Pensó que había sido un error dejar su pueblo, que la ciudad la devoraba. Recordó las promesas de sus amigas, de millonarios en cada esquina que la harían feliz. Quizá alguien me alimente, murmuró.

Para escapar del hambre, se vistió más abrigada y salió sin rumbo. El vacío en su estómago la llevó a un restaurante de lujo. No quería entrar, sólo miraba por la ventana los platos de los ricos. Su bolsillo vacío le recordaba que tendría que pasar el resto del mes con agua y pan. Afortunadamente, su residencia estaba a dos kilómetros del trabajo, así no gastaba en transporte.

Mientras contemplaba, una mujer rubia, de pelo blanco brillante, con tacones altos, salió de su coche deportivo, se acercó a la ventana y, con uñas relucientes, lanzó una mirada fulminante.

Qué fea… otro mendigo

Con esas palabras cerró la puerta de su coche, rugió el motor y se alejó. Elena, curiosa, miró por la ventana buscando algún pobre o fea, pero solo vio gente elegante y un hombre que le agitaba la mano.

¿Soy tan desesperada? pensó. ¿O mi mirada hambrienta le hizo compadecerme?

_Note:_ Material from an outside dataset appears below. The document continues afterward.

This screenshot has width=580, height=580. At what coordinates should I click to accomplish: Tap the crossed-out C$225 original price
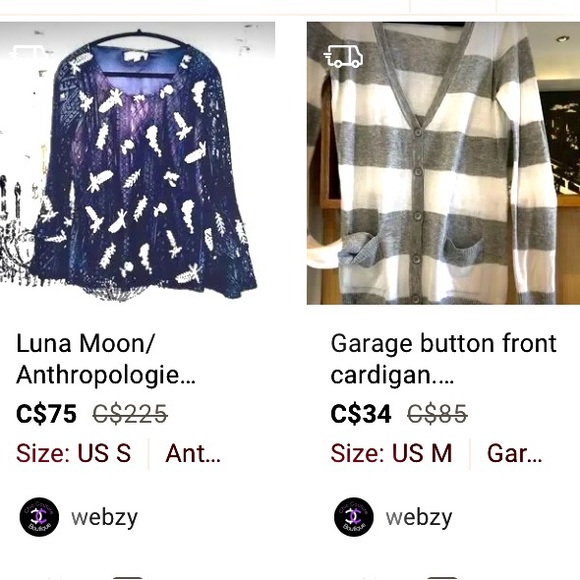click(130, 414)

Se quedó mirando un momento, luego se acercó al hombre que había hecho el gesto. Él le ofreció algo de comer. Cuando descubrió la razón, Elena sintió que el suelo se abría bajo sus pies, mientras Sergio, riendo, le contaba que la había catalogado de loca.

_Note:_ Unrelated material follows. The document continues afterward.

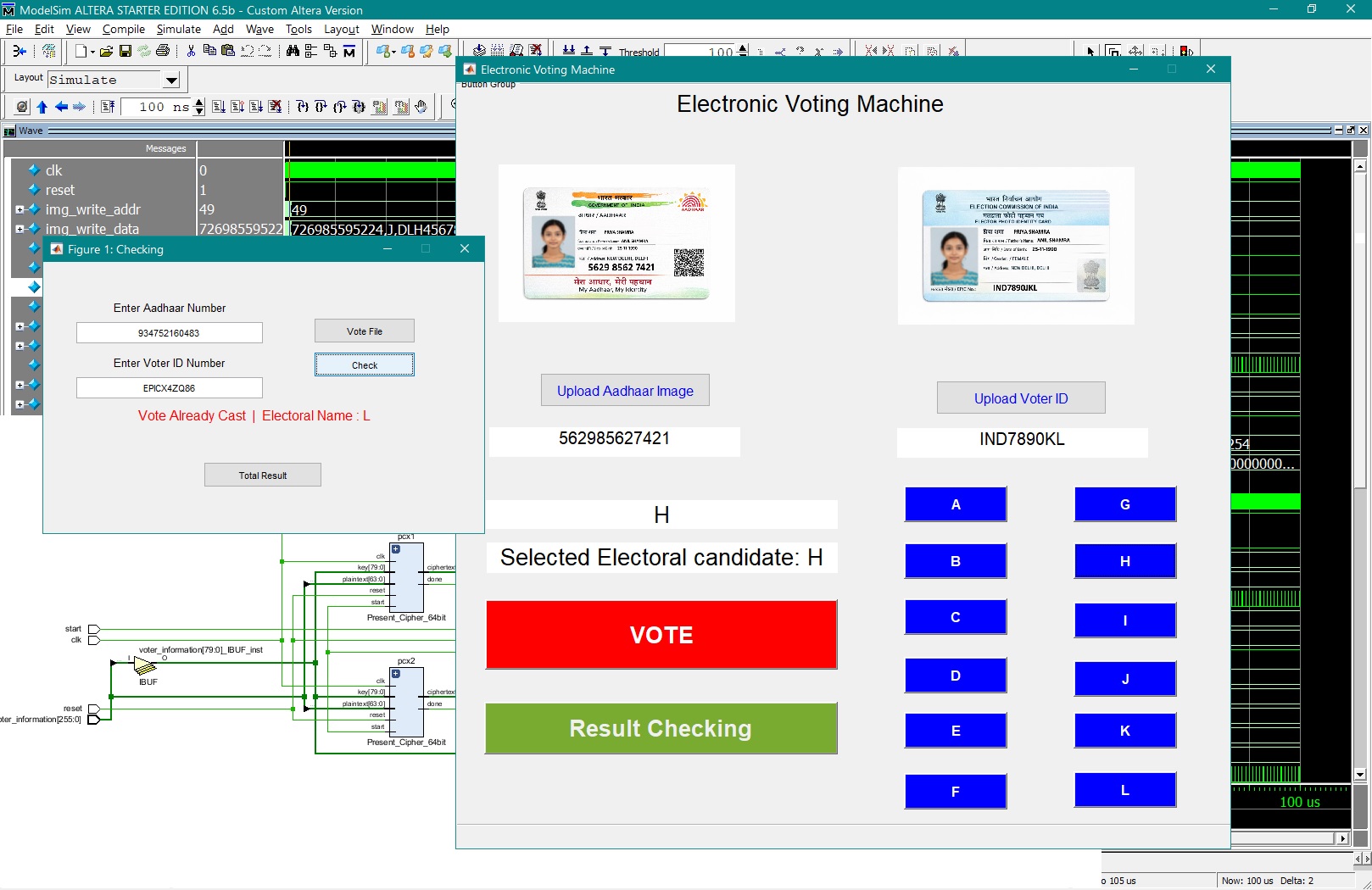Viewport: 1372px width, 890px height.
Task: Click the Enter Aadhaar Number input field
Action: pyautogui.click(x=170, y=333)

Caminaban bajo una lluvia fina, reían, y al despedirse Sergio le regaló una bolsa de alimentos y la acompañó hasta su residencia antes de desaparecer en una esquina. Elena lo vio alejarse sin número de teléfono, sin nada más.

Una tristeza profunda la invadió. Sergio le había gustado, y ella sintió que él también le había correspondido. No entendía por qué un hombre tan atractivo se fijaría en una chica de pueblo sin figura esbelta, sin pestañas largas, sin labios carnosos. Se sintió torpe, como una sombra en la fría ciudad.

Qué tonta, soñé demasiado. se murmuró. Al menos él no me pidió dinero por la cena

Devolvió las lágrimas, entró en su habitación, repartió la comida y encontró entre los envases un papel arrugado. Pensó que era un recibo, pero al desplegarlo vio, escrita con una letra masculina cuidadosa, la frase: «Te espero mañana a cenar, mismo sitio, a las 19:00. Sergio».